TAYLOR SWIFT 『evermore』 Republic/ユニバーサル(2021)

 『evermore』に関わっているスタッフは、ほぼ前作と同様の顔ぶれと、さらにその延長線上の人脈で構成されている。『folklore』でも共作/プロデュースで大いに腕を揮ったアーロン・デスナーが1曲を除くアルバムの全曲を手掛けており、最重要コラボレーターであるのは変わらない。さらにジャック・アントノフ、ジャスティン・ヴァーノンといったベーシックな顔ぶれも前作と同様。アーロンの双子の兄弟のブライス・デスナーがふたたび協力していたり、彼らのバンドであるナショナルもゲストで参加する。ボン・イヴェールとの共演もふたたび実現し、デュエットも披露するジャスティン・ヴァーノンは多数の曲でバック演奏も担当。またテイラーのワールド・ツアーでオープニング・アクトを務めたことがある3姉妹のハイムも、新たにゲストとして加わった。

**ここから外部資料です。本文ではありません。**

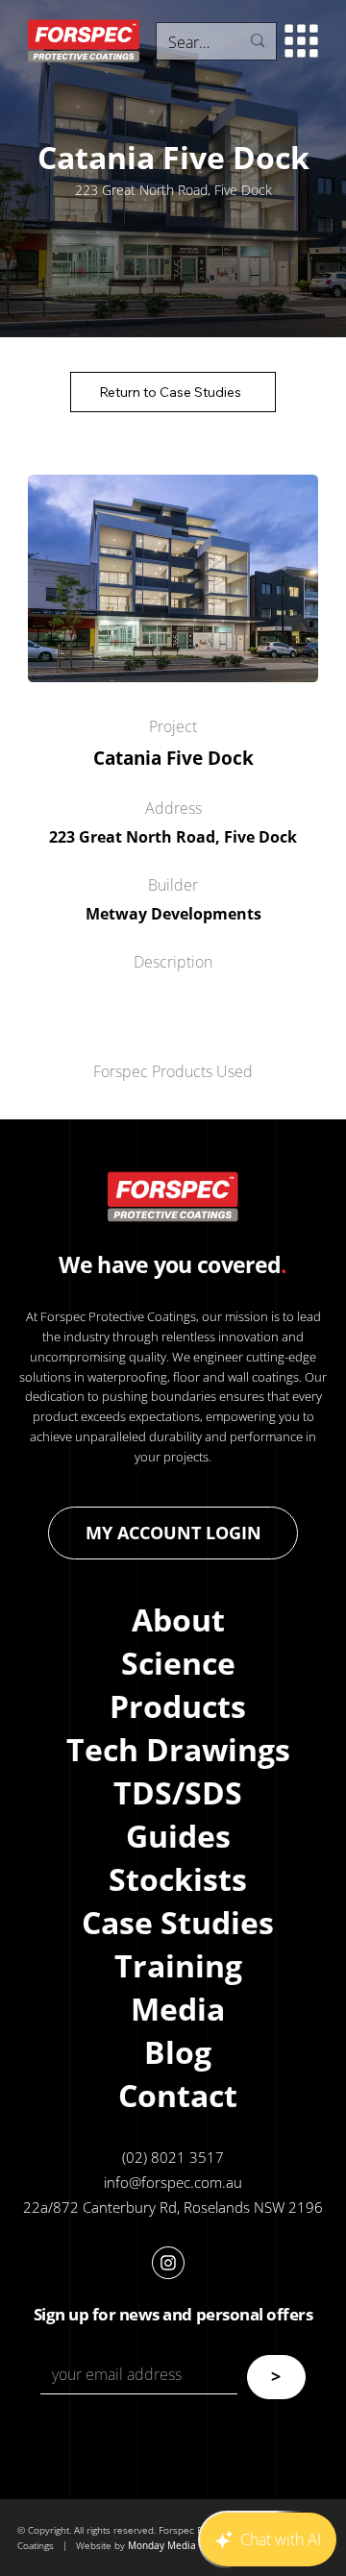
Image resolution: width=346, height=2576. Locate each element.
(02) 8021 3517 (173, 2157)
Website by (102, 2545)
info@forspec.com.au (173, 2182)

前作にクレジットされていたウィリアム・バウリーなる謎のソングライターももちろん参加し、共作とピアノ演奏で協力。その人物が実はテイラーの恋人である俳優のジョー・アルウィンではないかと、ファンの間ではかなり以前から囁かれていたが、先日ついにその通り、彼の変名だと明かされた。つまり比較的、小規模な身内のような仲間と共に作られた作品であり、そういう点も前作と似通っている。

 〈姉妹作〉であるからには当然ながら、前作と同様のインディー・ロック寄りのアプローチに則った、素朴でシンプルな演奏が繰り広げられている。牧歌的でフォーキーなヴェールの裏には常に静寂が横たわり、自粛生活のなかで作られたことも窺える。以前の彼女が得意としてきたカントリーやポップ系とは異なるジャンルではあるけれど、ソングライターとして飛躍的に成長しているのは誰の目にも明らかだろう。アメリカのルーツ・ミュージックに接近し、追求したいという意思もいっそう明確だ。